In fact, I can see them getting better every day–especially on the NET cancer front. The new issue of Hematology/Oncology Clinics is devoted entirely to NET cancer–and was edited by Matt Kulke and Jennifer Chan. The AdVince Virus developed at Uppsala University has–at last–been approved for a Phase I/IIa trial in Sweden. A similar level trial of immunotherapy sponsored by the NET Research Foundation gets underway later this year as well. And those two trials are of agents that might finally offer something better than managing the symptoms and slowing tumor growth.
Getting there
I’m in the process of drafting fundraising letters, struggling with a series of slides for potential donors, and sitting on some other news I want to shout from the rooftop–but can’t even whisper about until the official word comes down. Soon, I’ll start reading through the papers in Hematology/Oncology Clinics and trying to put what’s there into a form a general audience will understand and piecing together some events to help fund the future of NET cancer research.
I’m still a little shaky.
I feel badly about vanishing the second half of last month. But I also know there are times my mind will insist I take a break whether I want to or not. It is the nature of both grief and this work–at least where I am concerned.

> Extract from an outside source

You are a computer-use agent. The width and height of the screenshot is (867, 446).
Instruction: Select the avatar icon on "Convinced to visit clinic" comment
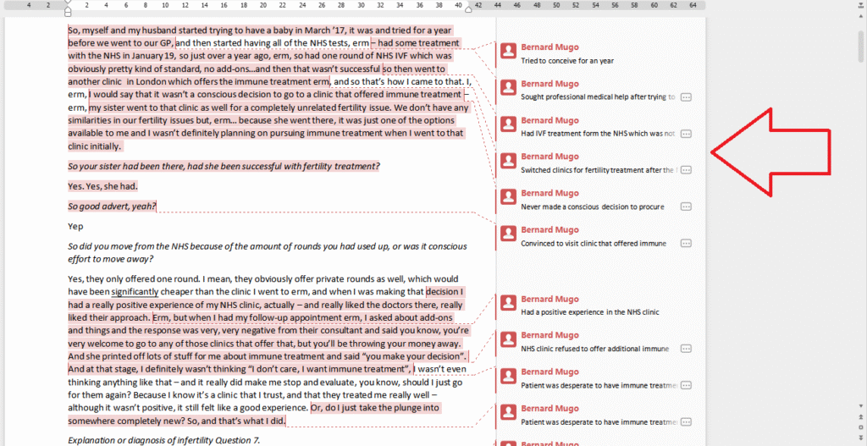[508, 234]
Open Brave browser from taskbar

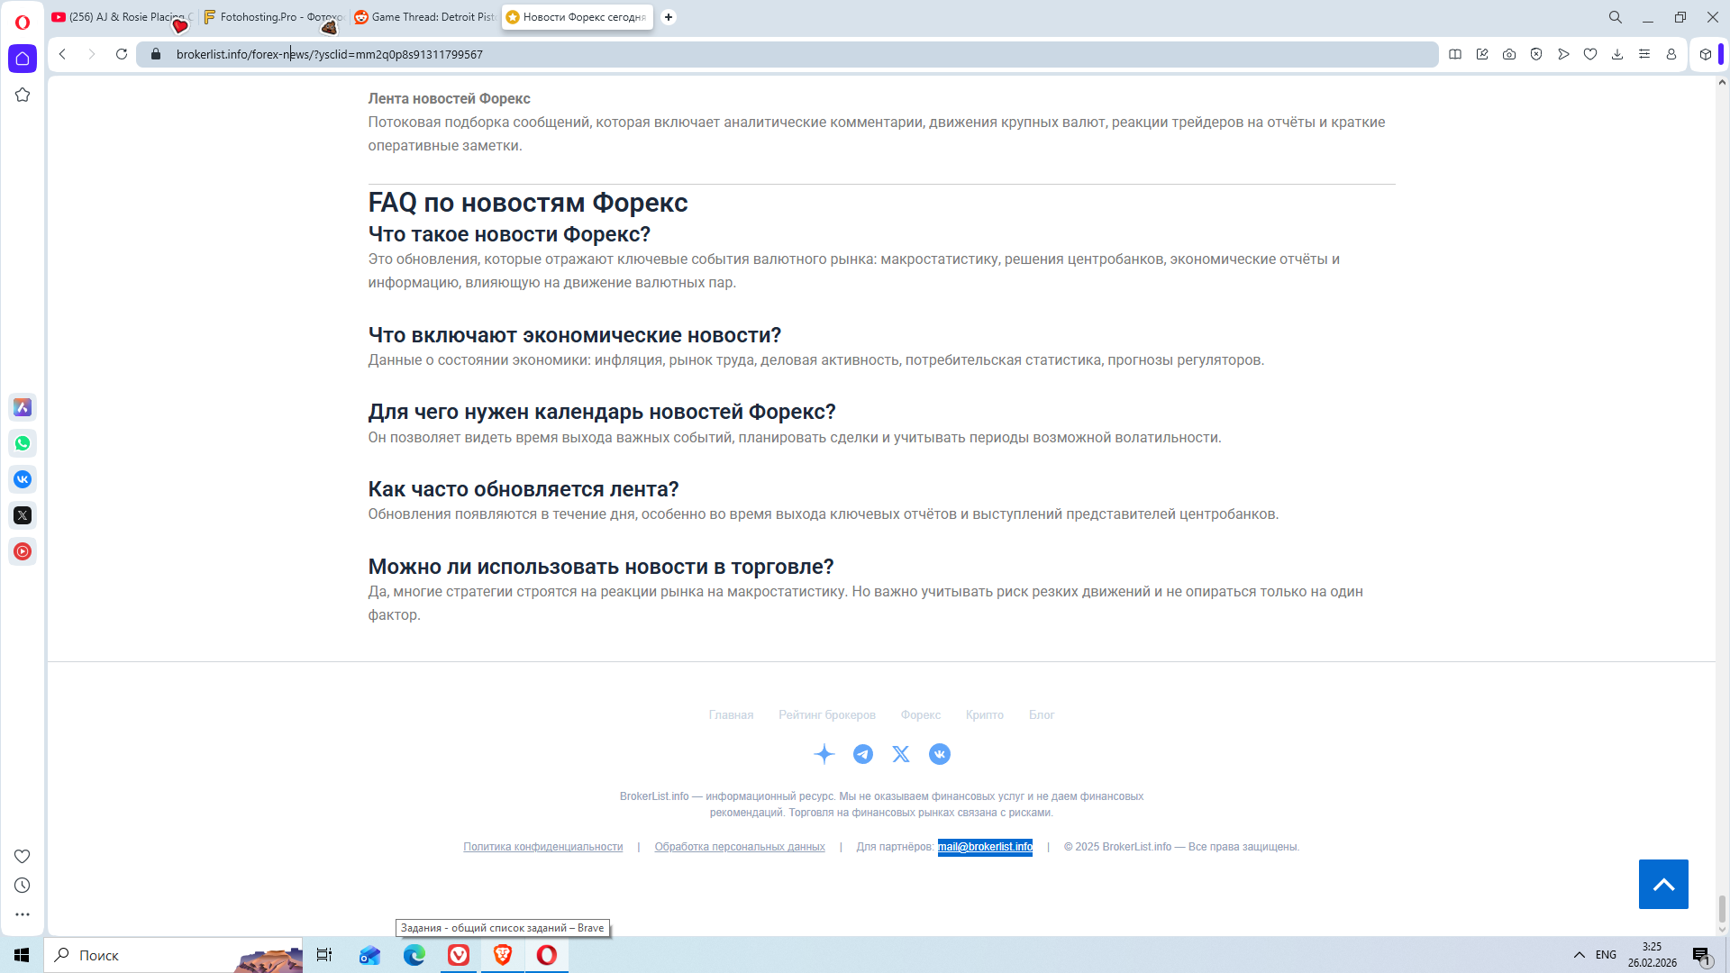(x=503, y=955)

But I’m still here. This isn’t over until we all say it is.
I do not have enough words to describe the gratitude I have felt since I came across your message, your words, your purpose, everything you do to honor your dear wife. This resonates with me so deeply as I feel a very similar fatigue lately, and as I read this… I am feeling a little less of that ‘guilt’ associated with the urge to just take a break.
Every time I read your passages, I of course feel such a similarity but in a reversed role, as I imagine your voice through my husband.

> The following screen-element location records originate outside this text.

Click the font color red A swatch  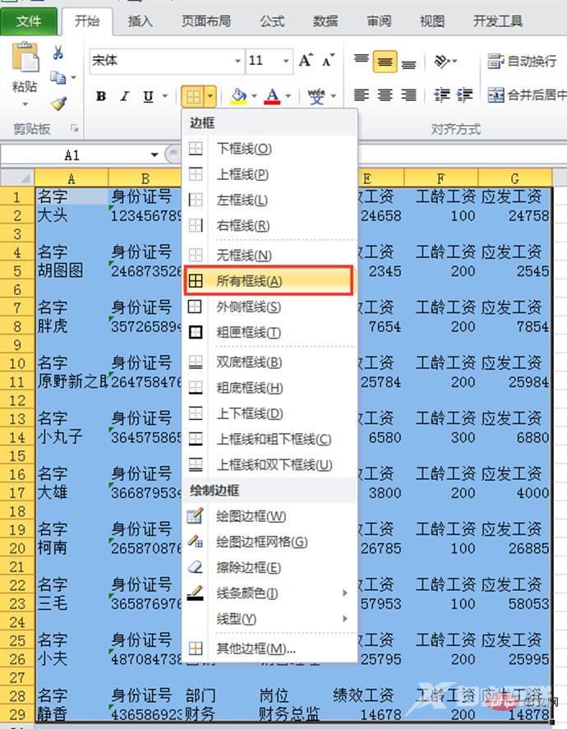click(x=273, y=97)
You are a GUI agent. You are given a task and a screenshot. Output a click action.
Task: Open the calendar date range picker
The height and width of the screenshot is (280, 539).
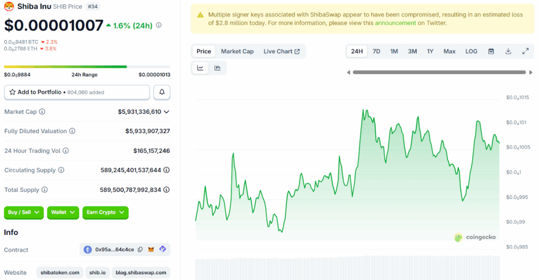point(491,51)
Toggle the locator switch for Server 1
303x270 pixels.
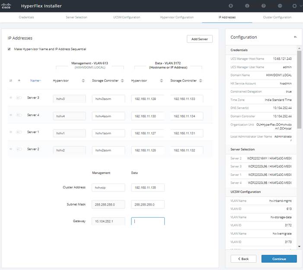tap(19, 132)
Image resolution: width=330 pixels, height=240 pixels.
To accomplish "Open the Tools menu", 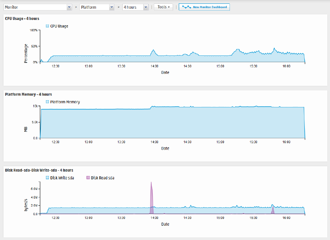I will pyautogui.click(x=164, y=7).
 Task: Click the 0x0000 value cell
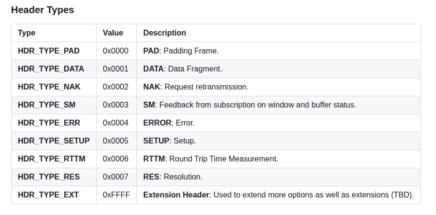(x=115, y=51)
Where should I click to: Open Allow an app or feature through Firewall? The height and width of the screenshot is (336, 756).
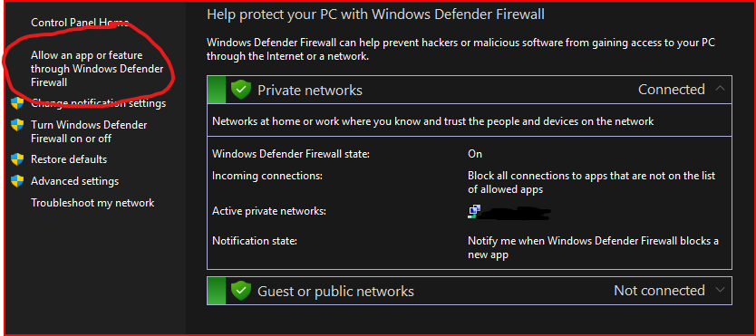click(97, 69)
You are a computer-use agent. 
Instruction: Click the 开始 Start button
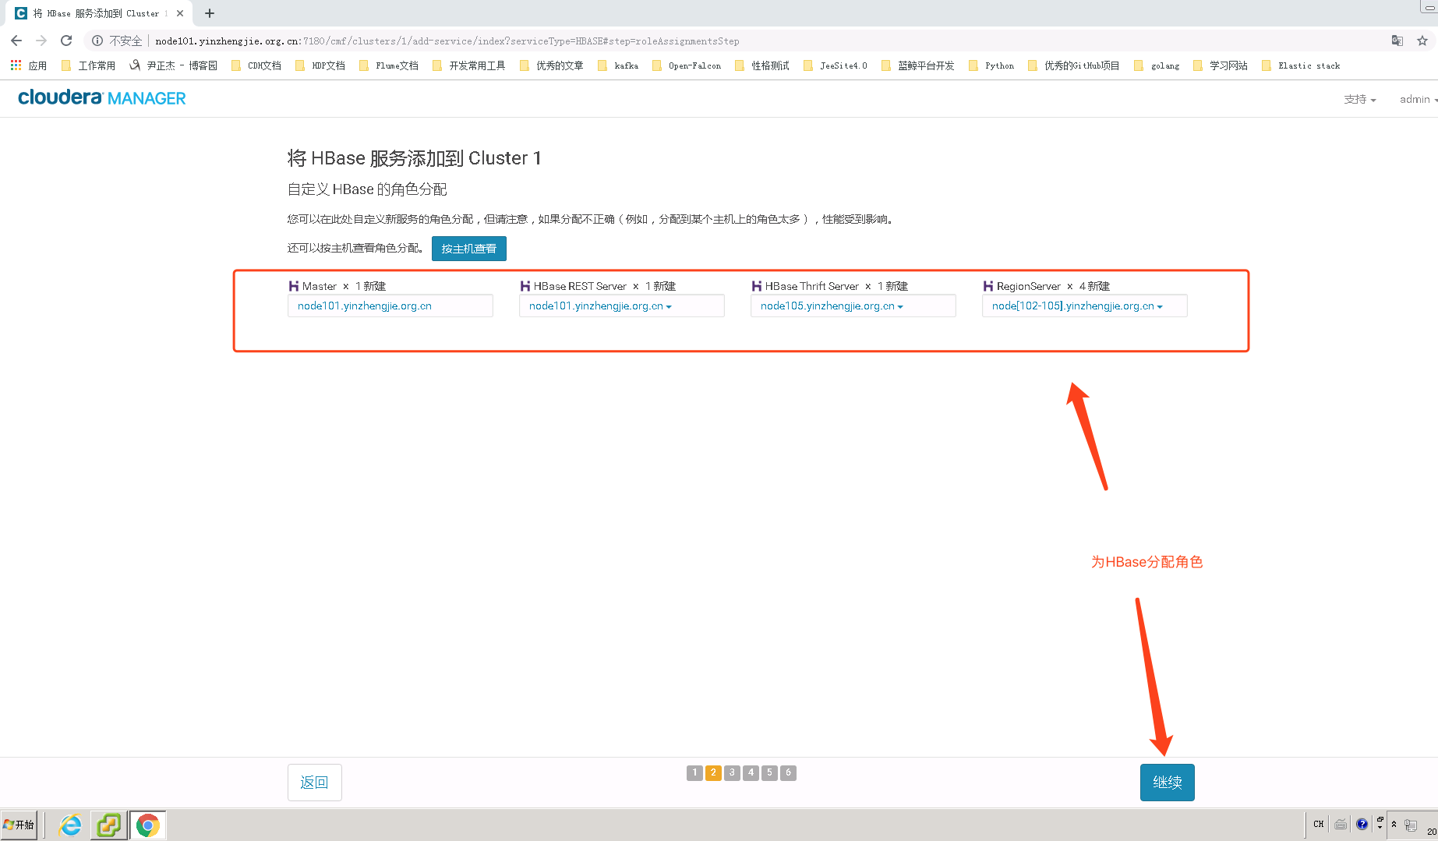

Everything you do benefits people like myself, couples like us, and I know that is your goal, and I just wanted to express my sincerest gratitude, and send some love your way. Please continue to take time for yourself, you so deserve it.
Miranda 💗
pheovsfabulous
Thank you. We are going to kill this thing–and the sooner the better, for all of us.
–Harry
Miranda said what is in my heart better than I could possibly do, so I’ll simply say thank you for your bravery and determination on behalf of all of us who, in one way or another, fight this disease!

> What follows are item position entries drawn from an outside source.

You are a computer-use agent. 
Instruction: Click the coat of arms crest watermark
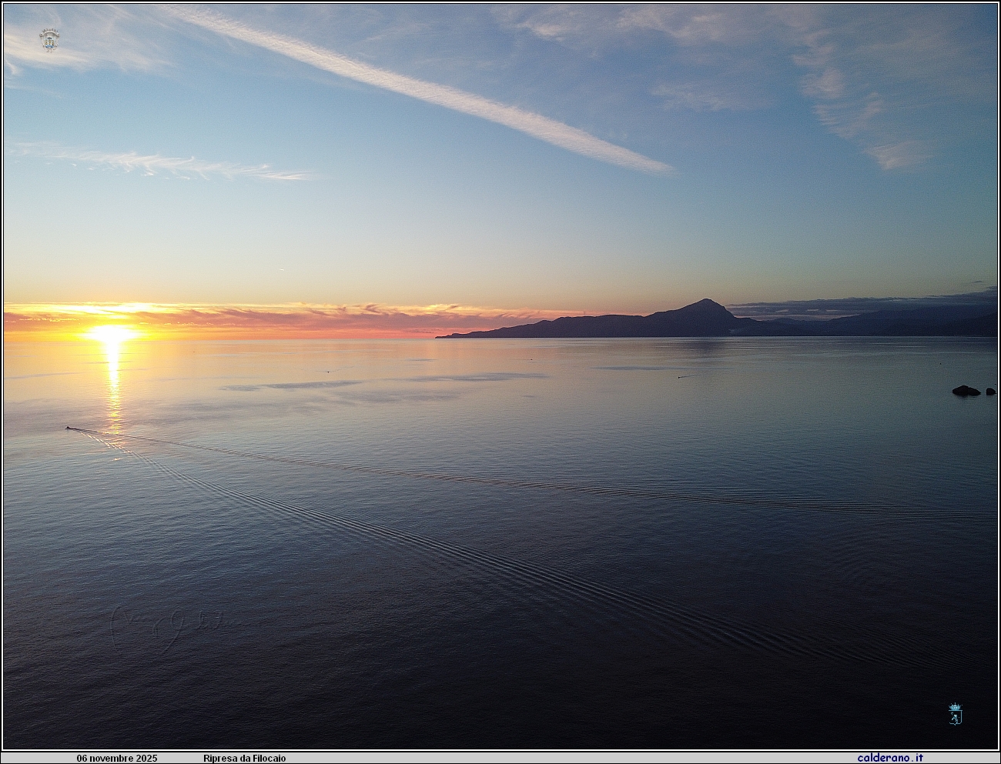tap(49, 40)
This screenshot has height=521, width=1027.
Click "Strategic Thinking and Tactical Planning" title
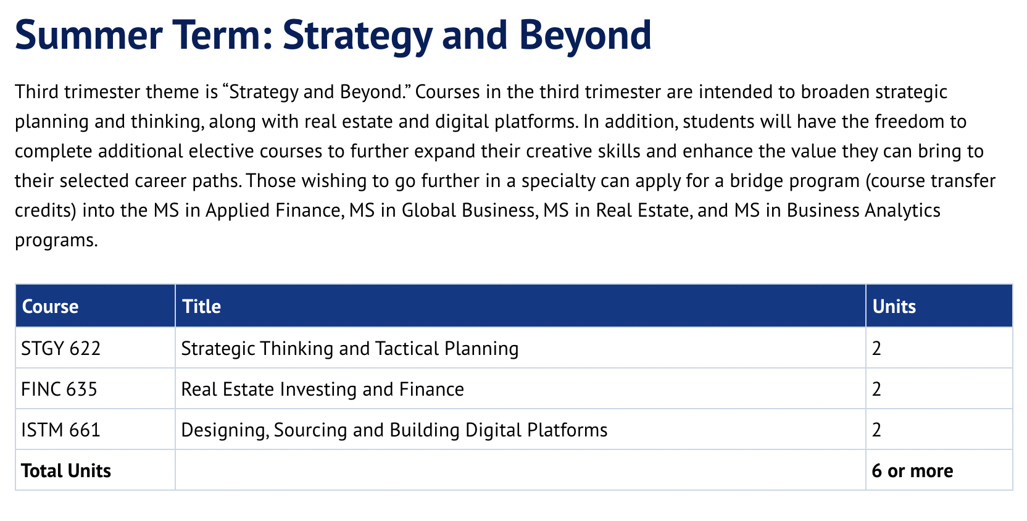[349, 348]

Thank you. Just doing what I can to slay a monster I have lost too much to.
Hang in there Harry. All of us need to ‘circle the wagons’ around our soul sometimes. You need a break, and I’m glad you took one. A Jesuit I once interviewed while dissertating told me that the Jebs intended to petition the Vatican to make ‘self-care’ a cardinal virtue in his/my religion (Roman Catholicism). We cannot care for others unless we care for ourselves first. If the metaphorical well runs dry, we cannot invite others to drink. Thank you for your contribution and I’m very glad you took a break. I wish you had a little rescue dog to snuggle with; little dogs keep us grounded.
Annie
P. S. I know the word ‘dissertating’ is a made-up word and changing it to a verb is haughty of me but when I was completing the research, it always felt more like a verb than a noun so I refer to the body of work in that manner.
I know. I’d love to have a dog, but my schedule would be badly unfair to the dog. I have a friend who does rescue work. She tells me that until I actually retire, it’s a bad idea.